The health and wellness centers in Moorestown, Voorhees, and Washington Township are perhaps the most visible indication of Virtua's planning for a world in which insurers compensate health-care providers for keeping people out of hospitals rather than caring for recurring episodes of illness.

Virtua, which is based in Marlton and owns four hospitals with 1,084 beds, has also hired nearly 200 doctors since 2005, developed a series of outpatient surgery centers, and invested heavily in information technology.

Though all signs point to a major change in the way health care is financed, what if there's an unforeseen shift?

Could Virtua, which employs 8,600, be stranded with its forward-looking investments in wellness?

"If we don't go in that direction [stressing wellness], I think the health-care system in the country is stranded," Miller said.

Experts agreed with Miller's assessment.

"There's no new money. We've got to figure out a better way," said David Nash, dean of the Jefferson School of Population Health in Center City.

Virtua's strategy fits into the framework of "population health management." That means "being accountable for the health of a population. That does not mean episodic care of the chronically ill in a hospital," according to Nash, who said Virtua was the "perceived regional leader" in moving toward a model focused on keeping the population it serves healthy.

Some aspects of the current reform effort were embraced in the 1990s through health maintenance organizations, and critics warn that today's accountable care organizations, or ACOs, could have as little long-term impact as HMOs did.

ACOs are designed to make doctors and hospitals responsible for keeping costs in check by stressing wellness. Virtua will launch a Medicare ACO covering 11,000 people on Jan. 1.

"I think today when we talk about population health, it's a much different conversation than was had in the '90s," Miller said. "The system was still very hospital-centric and very sick-care-centric back in those days," he said.

Nash, of Jefferson, also said much had changed since the 1990s, when the needed tools, such as information technology, software for assessing the risk of caring for a population, and sufficiently accessible care guidelines were not available.
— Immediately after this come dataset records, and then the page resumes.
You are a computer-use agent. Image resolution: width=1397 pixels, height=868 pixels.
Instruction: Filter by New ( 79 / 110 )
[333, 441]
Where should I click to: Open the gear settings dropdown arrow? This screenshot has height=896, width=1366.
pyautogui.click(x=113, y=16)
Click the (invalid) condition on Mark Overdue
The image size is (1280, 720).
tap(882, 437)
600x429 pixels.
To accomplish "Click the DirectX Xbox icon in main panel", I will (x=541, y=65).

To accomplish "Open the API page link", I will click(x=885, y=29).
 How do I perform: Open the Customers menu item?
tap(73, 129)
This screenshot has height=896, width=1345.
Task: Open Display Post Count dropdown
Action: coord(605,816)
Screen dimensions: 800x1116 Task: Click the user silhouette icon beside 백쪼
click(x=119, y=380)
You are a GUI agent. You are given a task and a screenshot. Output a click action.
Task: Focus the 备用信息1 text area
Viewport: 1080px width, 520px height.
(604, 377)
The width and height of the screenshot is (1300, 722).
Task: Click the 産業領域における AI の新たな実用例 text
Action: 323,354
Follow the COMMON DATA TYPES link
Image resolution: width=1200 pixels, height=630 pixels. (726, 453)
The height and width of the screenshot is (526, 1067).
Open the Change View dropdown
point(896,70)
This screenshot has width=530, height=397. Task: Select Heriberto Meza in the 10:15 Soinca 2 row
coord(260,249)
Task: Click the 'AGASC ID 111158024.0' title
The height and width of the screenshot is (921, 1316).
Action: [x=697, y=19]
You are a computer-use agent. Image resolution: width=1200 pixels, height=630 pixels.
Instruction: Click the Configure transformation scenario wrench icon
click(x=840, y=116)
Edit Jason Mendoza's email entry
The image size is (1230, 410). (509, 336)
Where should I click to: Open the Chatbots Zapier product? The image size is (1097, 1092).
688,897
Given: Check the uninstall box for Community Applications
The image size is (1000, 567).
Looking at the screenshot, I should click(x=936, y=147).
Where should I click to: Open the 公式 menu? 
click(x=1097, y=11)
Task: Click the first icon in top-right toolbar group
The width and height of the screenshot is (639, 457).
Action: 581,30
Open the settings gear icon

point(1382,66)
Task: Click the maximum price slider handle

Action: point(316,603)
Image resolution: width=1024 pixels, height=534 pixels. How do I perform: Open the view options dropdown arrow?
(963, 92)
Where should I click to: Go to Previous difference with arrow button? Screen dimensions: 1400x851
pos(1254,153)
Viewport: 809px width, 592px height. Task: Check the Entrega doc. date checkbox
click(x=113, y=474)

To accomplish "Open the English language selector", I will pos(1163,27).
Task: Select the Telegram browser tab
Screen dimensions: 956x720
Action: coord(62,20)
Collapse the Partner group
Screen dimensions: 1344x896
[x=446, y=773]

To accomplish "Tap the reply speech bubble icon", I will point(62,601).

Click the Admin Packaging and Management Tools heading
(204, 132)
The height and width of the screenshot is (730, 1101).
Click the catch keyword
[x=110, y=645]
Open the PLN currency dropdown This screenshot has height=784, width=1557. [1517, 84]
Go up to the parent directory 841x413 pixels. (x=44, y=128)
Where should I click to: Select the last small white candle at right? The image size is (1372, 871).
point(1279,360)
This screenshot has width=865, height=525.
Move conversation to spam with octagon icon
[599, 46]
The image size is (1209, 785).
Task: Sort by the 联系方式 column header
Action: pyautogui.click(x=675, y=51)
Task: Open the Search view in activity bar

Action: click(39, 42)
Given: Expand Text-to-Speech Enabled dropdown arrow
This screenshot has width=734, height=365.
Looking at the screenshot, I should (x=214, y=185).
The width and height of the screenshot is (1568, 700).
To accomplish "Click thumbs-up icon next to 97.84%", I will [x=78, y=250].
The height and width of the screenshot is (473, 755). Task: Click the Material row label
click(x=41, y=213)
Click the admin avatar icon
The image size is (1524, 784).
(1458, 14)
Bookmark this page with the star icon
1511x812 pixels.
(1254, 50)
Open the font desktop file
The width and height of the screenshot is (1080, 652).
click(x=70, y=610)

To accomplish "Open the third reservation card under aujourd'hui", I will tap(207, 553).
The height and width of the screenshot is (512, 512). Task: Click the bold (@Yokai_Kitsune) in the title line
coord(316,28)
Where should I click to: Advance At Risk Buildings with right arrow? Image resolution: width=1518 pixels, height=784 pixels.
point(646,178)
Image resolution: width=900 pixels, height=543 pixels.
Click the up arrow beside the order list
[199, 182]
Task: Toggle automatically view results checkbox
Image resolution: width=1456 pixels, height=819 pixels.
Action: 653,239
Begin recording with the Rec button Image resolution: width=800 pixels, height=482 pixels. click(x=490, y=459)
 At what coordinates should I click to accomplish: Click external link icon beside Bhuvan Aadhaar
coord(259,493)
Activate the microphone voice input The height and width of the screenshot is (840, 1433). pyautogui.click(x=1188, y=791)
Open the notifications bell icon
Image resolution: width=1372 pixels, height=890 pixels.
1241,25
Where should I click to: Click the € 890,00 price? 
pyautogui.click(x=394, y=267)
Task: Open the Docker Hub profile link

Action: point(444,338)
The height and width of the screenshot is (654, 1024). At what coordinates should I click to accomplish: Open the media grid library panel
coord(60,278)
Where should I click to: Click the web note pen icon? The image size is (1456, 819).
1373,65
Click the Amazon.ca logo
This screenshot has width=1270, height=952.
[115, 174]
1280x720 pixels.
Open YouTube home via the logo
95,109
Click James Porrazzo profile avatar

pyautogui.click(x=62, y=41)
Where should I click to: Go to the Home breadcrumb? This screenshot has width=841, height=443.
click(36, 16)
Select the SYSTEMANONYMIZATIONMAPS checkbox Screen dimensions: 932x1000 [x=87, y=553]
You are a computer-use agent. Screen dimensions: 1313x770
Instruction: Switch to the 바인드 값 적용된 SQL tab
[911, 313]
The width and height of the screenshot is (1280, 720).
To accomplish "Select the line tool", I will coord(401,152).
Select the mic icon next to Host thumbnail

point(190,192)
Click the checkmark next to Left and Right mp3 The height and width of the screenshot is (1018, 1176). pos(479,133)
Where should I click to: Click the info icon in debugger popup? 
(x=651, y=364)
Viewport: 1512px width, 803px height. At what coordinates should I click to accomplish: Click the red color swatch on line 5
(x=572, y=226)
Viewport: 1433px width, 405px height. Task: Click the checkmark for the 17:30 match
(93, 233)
Virtua and other systems embracing population health management and care coordination are "running a calculated risk to skate where they believe the puck is going to be," Nash said.

But until then, they have to live in two worlds.

"I think that's going to be the biggest challenge. There is no one magical day when reimbursement changes from old world to new world," said Lisa Goldstein, an associate managing director at Moody's Investors Services, which does not rate Virtua's heavy load of $700 million in long-term debt.

"They are going to have to operate in both payment worlds for five to seven years," Goldstein said.

Virtua competitors are also pursuing what they see as the key to success.

"We don't believe it's in bricks and mortar. We believe it's in care management," said Alexander J. Hatala, president and chief executive of Lourdes Health System, which owns Our Lady of Lourdes Medical Center in Camden and Lourdes Medical Center of Burlington County in Willingboro.

Virtua's investment in facilities shows up in its operating margins, which fell to 4.1 percent in 2011 from 9 percent in 2008. Bob Segin, Virtua's chief financial officer, attributed the decline to higher expenses for interest and depreciation in a November presentation to investors.

Managing population health is the overarching goal at Virtua, which even has senior vice presidents for population health management instead of the traditional chief operating officers, but coordinating care for the chronically ill is the more immediate target.

"What I'm thinking right now is how do we look at breaking down the silos in health care and create a continuum of care for the patient so it's seamless," Miller said.